I believe that small towns across America are a wonderful environment for raising children and future leaders. A beauty pageant was held recently at our small town high school, the winner was to get a dozen roses and a page all to herself in the yearbook. It was inspiring to see how glamorous and sophisticated our young ladies looked. The dresses were striking, the hair and heels were high, and the jewelry sparkled. Their speeches regarding the potential of having a female president were varied; some entertaining, some enlightening, some inspiring, but all impressive. All the young ladies spoke with hope and conviction. It isn’t easy to get up in front of a crowd, but they handled it with surprising composure and the ladies seemed much more mature than any of us cared to concede. The image of them in ponytails and play clothes romping around the playground or swinging on the tire swing in the backyard was the bittersweet flashback on everyone’s mind.
After the program, a stop at the local burger stand provided a refreshing antidote to the emotional evening. Most of the contestants were there, in formal dresses, high heels and hairdos, running back and forth from pickup truck to pickup truck, talking with friends and giggling about how funny they must look to other customers. The evening breeze picked up and caused them to run for cover, only to emerge from their cars and pickups wearing letter jackets, camouflage coats or sweatshirts over their shimmering gowns. “All is well in small town USA,” I thought. “All is well.”

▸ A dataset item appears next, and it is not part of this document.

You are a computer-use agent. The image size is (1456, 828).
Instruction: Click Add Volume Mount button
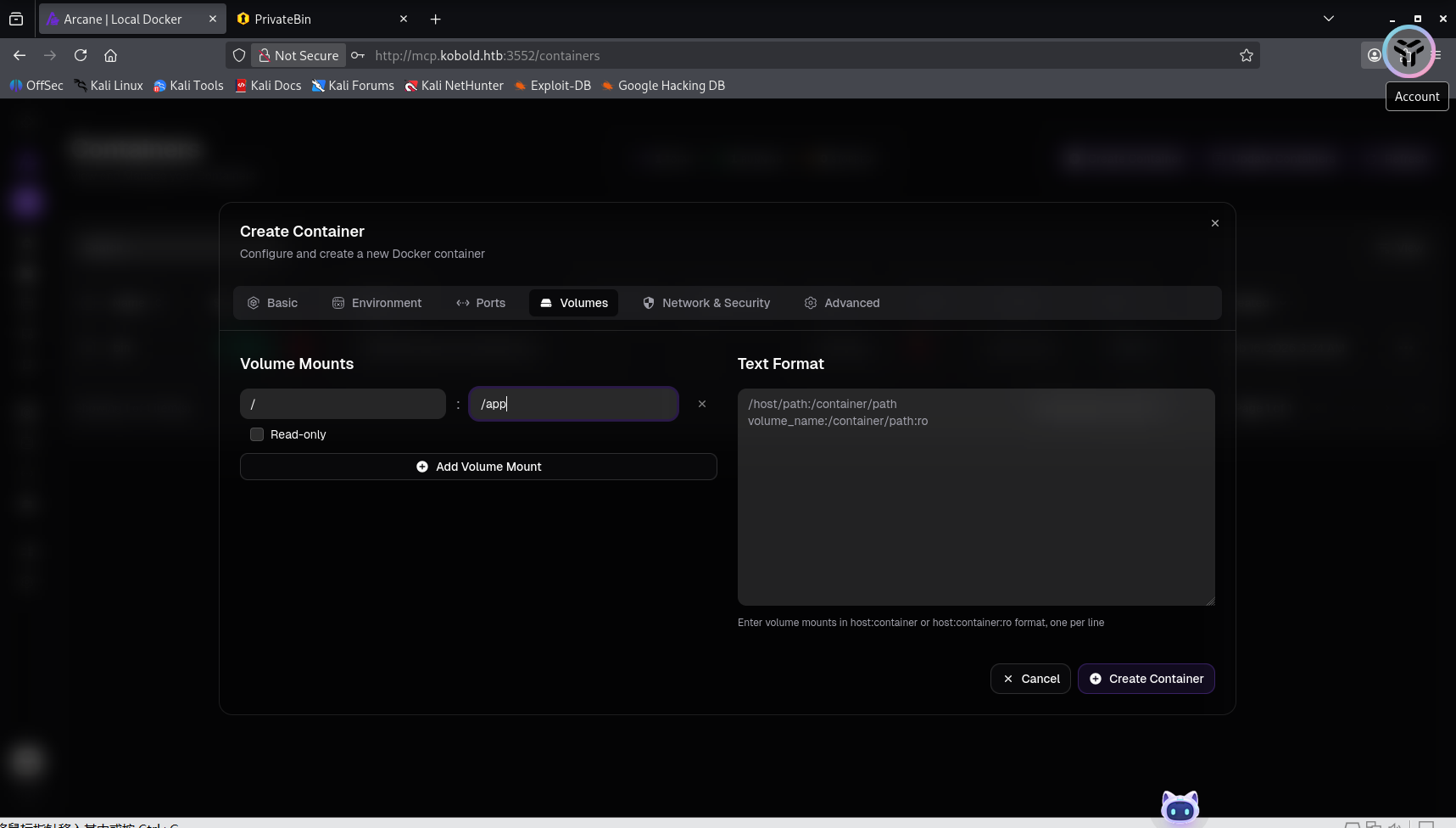[478, 467]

When we do elect a woman president, I hope she is from our little town, or one just like it. I hope she remembers back when she first looked beyond the city limit sign and started thinking about worldly issues and felt the burning desire to make a difference in her world. And I hope each of them remembers the hometown values they picked up in those precious few years we had them here. And I hope they remember the night they ran around in formal dresses and camouflage coats, and how their roots are in a small town. And I hope we all remember the responsibility we have to them and to all the children if we want to have a hope for the future.